§ **Problems and tasks**
**A)** For the passage on detecting KRAS mutations in ctDNA, say whether each statement agrees with it, answering yes or no and quoting the deciding words: (i) Py moieties preferentially bind G bases. (ii) The biotinylated PI polyamides were made to target common KRAS codon 12 mutations. (iii) The dPCR results were compared before and after the enrichment assay.
**B)** Pick up the passage on detecting KRAS mutations in ctDNA after its final sentence, and write one more paragraph.

§ **Selected extract**
┄┄┄┄┄┄┄┄┄┄

Use of ctDNA measurement also raises the possibility of screening and diagnosing before cancers becomes clinically detectable12,16. However, the diagnostic sensitivity of ctDNA analysis for cancer detection is often too low due to very low levels of ctDNA and detection of background of nontumor-derived cfDNA13. Therefore, patients can only be diagnosed at advanced stages with high tumor burden and high ctDNA concentrations.

Due to the difficulties in detecting cancer-specific mutations at the early disease stage, we developed a novel approach to specifically enrich mutant KRAS alleles in ctDNA using biotinylated pyrrole–imidazole (PI) polyamides. Hairpin pyrrole (Py)–imidazole (Im) polyamides bind with high affinity to the minor groove of specific sequences of the Watson–Crick B-form DNA; Py moieties preferentially bind T, A, and C bases, but not G, whereas Im is a G-reader17. Therefore, we synthesized biotinylated PI polyamides to target common KRAS codon 12 mutations to enhance the detection of KRAS mutations in ctDNA. The results from the dPCR analysis were compared before and after the enrichment assay and demonstrated an increased sensitivity using this approach to detect KRAS mutations in patients with colorectal cancer (CRC).

┄┄┄┄┄┄┄┄┄┄

§ **Data provided**
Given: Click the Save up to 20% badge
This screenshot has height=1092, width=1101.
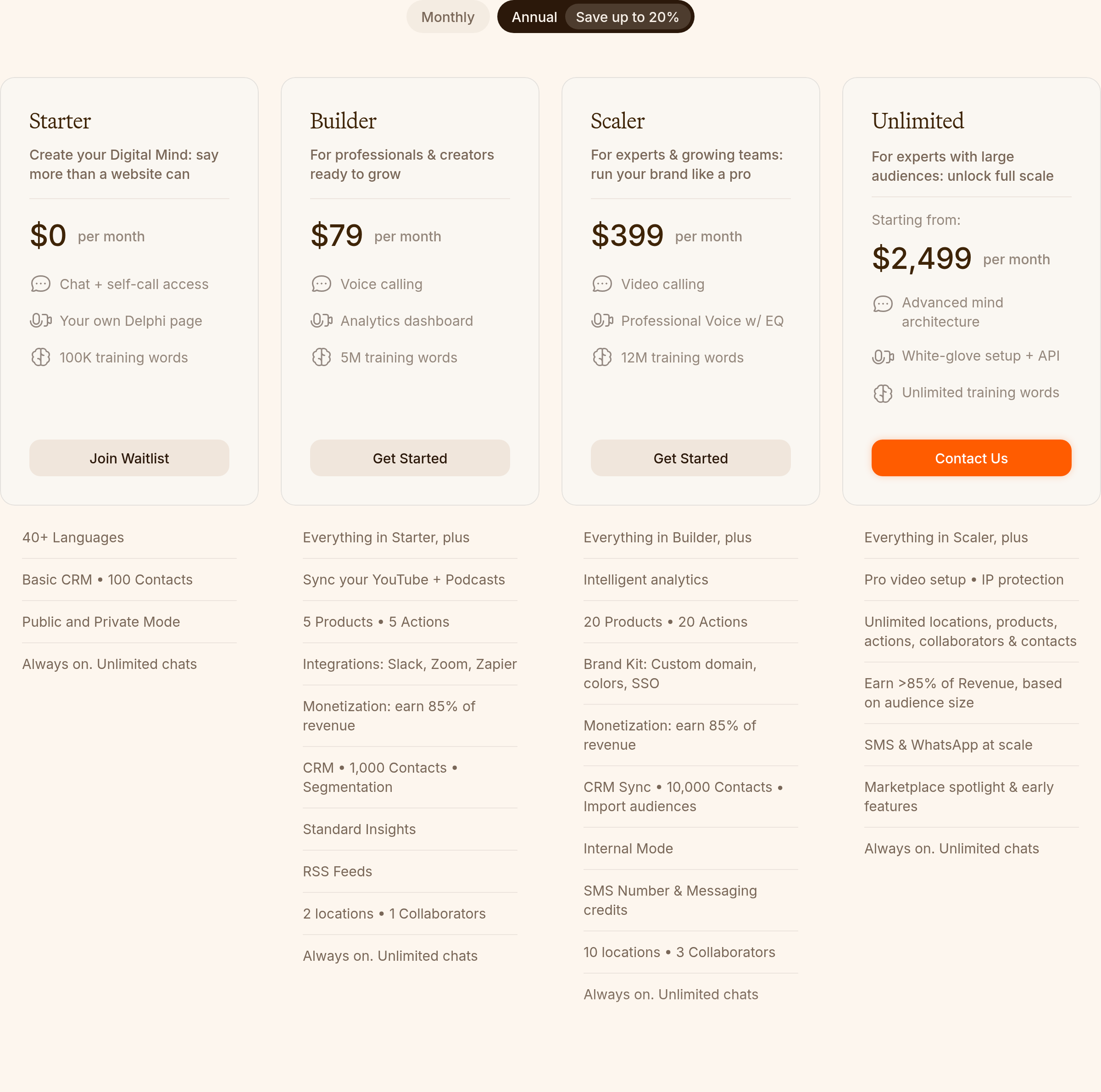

┄┄┄┄┄┄┄┄┄┄

§ **Results for the exercise**
**A)**
(i) No: "Py moieties preferentially bind T, A, and C bases, but not G"
(ii) Yes: "we synthesized biotinylated PI polyamides to target common KRAS codon 12 mutations"
(iii) Yes: "The results from the dPCR analysis were compared before and after the enrichment assay"

**B)**
Results

Biotinylated PI polyamides target KRAS codon 12 mutants

Biotinylated PI polyamide (KRAS5) was designed to recognize KRAS G12V/G12D mutations. Surface plasmon resonance (SPR) analysis was conducted to evaluate the binding affinities of KRAS5 to the target DNAs, KRAS G12D (GAT), KRAS G12V (GTT), and KRAS wild type (GGT) sequence, as described previously (Supplementary Fig. S1 and Table 1)18. KRAS mutations (G12D and G12V) showed substantial SPR responses, while wild type sequence did not show a detectable signal, suggesting that KRAS5 was unable to bind to the wild type sequence. Dissociation equilibrium constants (KD = kd/ka, where kd and ka are the dissociation and association rate constants, respectively) between the free and bound states of KRAS5 were determined by fitting the SPR results as an exponential decay model (Supplementary Fig. S1)19. G12D (3.04 × 10−7 M) and G12V (2.45 × 10−7 M) were two orders of magnitude lower than the wild type (167 × 10−7 M, Table 1) in KD, indicating that KRAS5 had a lower affinity for the wild type sequence (Table 1).

Table 1 Binding affinities of KRAS5 with DNAs of KRAS mutations (G12D and G12V) or KRAS wild type (WT).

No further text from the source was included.